A Royal Society for the Protection of Robots

by Rodney Brown

 

As part of our plan to monitor the activities of the Royal Society, we attended their recent meeting on 'Artificial Intelligence and the Mind: New Breakthroughs or Dead Ends?".

Founded in 1660 by the top boffins of the day (all of them masons), and given the Royal Charter in 1662 by Charles II, the Royal Society continues to play a vital role in advancing the interests of the ruling class through science.

Let's begin by examining the conflict between what we shall term 'vague science' and what we know as Royal (or State) Science. Vague science is a treatment of science that prefers intuition over intelligence, that tries to follow a particular path and push it to a limit - it is nomadic and explores continuous variations and singularities. A circle is an ideal form, and the domain of Royal Science, but roundness is vague and fluid, subject to specific material forces, distinct both from the circle and things that are round. So Royal Science conceives of science as a search for laws, for the fixed essences, and the extraction of constants. Royal Science adopts intelligence over intuition.
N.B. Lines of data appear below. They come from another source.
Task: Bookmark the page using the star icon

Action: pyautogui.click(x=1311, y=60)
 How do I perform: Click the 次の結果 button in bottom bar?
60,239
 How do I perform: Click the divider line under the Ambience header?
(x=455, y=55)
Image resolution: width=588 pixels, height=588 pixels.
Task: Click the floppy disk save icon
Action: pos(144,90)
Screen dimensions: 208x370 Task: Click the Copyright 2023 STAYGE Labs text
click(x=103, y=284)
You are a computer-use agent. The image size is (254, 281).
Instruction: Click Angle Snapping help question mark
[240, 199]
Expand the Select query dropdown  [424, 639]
During the meeting differences arose over the way to construct intelligent robots. We may summarise these differences as the 'embodied' approach versus the 'disembodied' approach. The embodied faction promote the idea of sticking a robot in a specific environment and allowing it to learn from its interaction with specific and controlled events in that environment (for example, a robot learning to move around a space avoiding obstacles).
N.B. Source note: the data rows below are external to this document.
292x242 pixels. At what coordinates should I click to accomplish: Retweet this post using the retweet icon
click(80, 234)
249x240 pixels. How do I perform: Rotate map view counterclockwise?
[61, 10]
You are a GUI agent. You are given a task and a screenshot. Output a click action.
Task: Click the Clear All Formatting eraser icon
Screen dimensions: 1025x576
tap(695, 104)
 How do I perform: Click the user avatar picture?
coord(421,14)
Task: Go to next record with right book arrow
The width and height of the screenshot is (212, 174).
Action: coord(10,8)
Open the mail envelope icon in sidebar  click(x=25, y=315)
The disembodied approach advocates placing the robot in a non-specific environment where it may learn from a variety of complex stimuli. This approach makes sight the robot's primary sense and believes that the robot is able to 'grow up'. A parallel dispute to this conflict occurred concerning definitions of consciousness, and how to define information and meaning. Roboticists tended to adopt a mechanical view of consciousness which regards us as essentially seeing/moving beings interacting with an ever-changing environment. We are, so they claim, 'semantic engines', that is, information control(led) systems. Others, from a philosophical background, attacked the idea that robots could be conscious, and raised the question, "Can meaningful information exist without an understander?"

These disputes represent activity on the border between vague science and Royal Science. Some aspects of artificial intelligence research use the qualities of vague science; for example, the notion of 'exploration by legwork', learning through application, not to test out theories, but to follow ideas. Royal Science will seek to appropriate, restrain and discipline the vague science, so that the vague science will ultimately conform to the Royal Scientific world view.

When we oppose vague science with Royal Science we are indicating two qualitatively distinct treatments of science. The idea of the circle and the concept of roundness are two types of qualified geometry. Both ideas are situated in an objective zone which attempts to explain and organise the world. The state is perpetually producing and reproducing ideal circles, whilst the vague science is necessary to make something feel round. Vague science in the form of artificial intelligence may sometimes pose a threat to Royal Science, like an initial experimental surge which, for example, questions existing scientific specialisations. However, the vague science will never dare question the supreme distinction made by capitalist culture between the intellectual and the manual, the theoretical and the practical, or the governors and the governed. Both these treatments of science service capitalist social relations and the organisation of people through work; vague science can only ever amount to a demand for a different division of labour.

Artificial intelligence replays the old alchemical dream of magical control, the quest for the 'homunculus', the artificially created human intelligence (many members of the Royal Society, like Isaac Newton the inventor of gravity, were also active occultists). So vague science may appreciate the experimental use made of artificial intelligence during the Gulf War, but forgets to mention that more people were killed on the road to Basra than at Hiroshima (to make sure that the threat of revolution in Iraq was suppressed and that car drivers in the west still got their petrol at the right price). Meanwhile, Royal Science promotes artificial intelligence for research into how the human brain functions, with results that enable teachers to improve their understanding of child behaviour, but neglects to comment on how this actually enables the school to have more control over the kids and their preparations for a life of wage slavery.


Ned Ward

Different thought processes can be described as different forms of conceptual 'architecture'. So do we all get a say in the design of these semantic buildings? Of course not. All forms of architecture, and ways of thinking, are subsumed into the architecture of capitalism. So is there a way of extricating our thought from capitalist constructions? One possible technique involves the use of satire. In 1691 members of the Royal Society began publishing the Athenian Gazette, which attempted to create a popular appeal for science by giving their answers to any questions of a scientific nature the general public could give them. As a response, writers like Tom Brown and Ned Ward released satirical tracts that took the piss out of this attempt to explain what all the answers are.

All attempts to organise knowledge are absurd. Despite the efforts of vague science and Royal Science, people will continue to find their own uses for technology and continue to create satirical attacks on the establishment. Many of these attacks implicitly question the binary oppositions central to capitalist culture; the artist and the spectator , avant-garde and popular, production and consumption. Strange clusters of ideas are forming which seek to challenge the assumptions manufactured in the so-called objective zone of science, exploring what we can describe as our own radical subjectivity.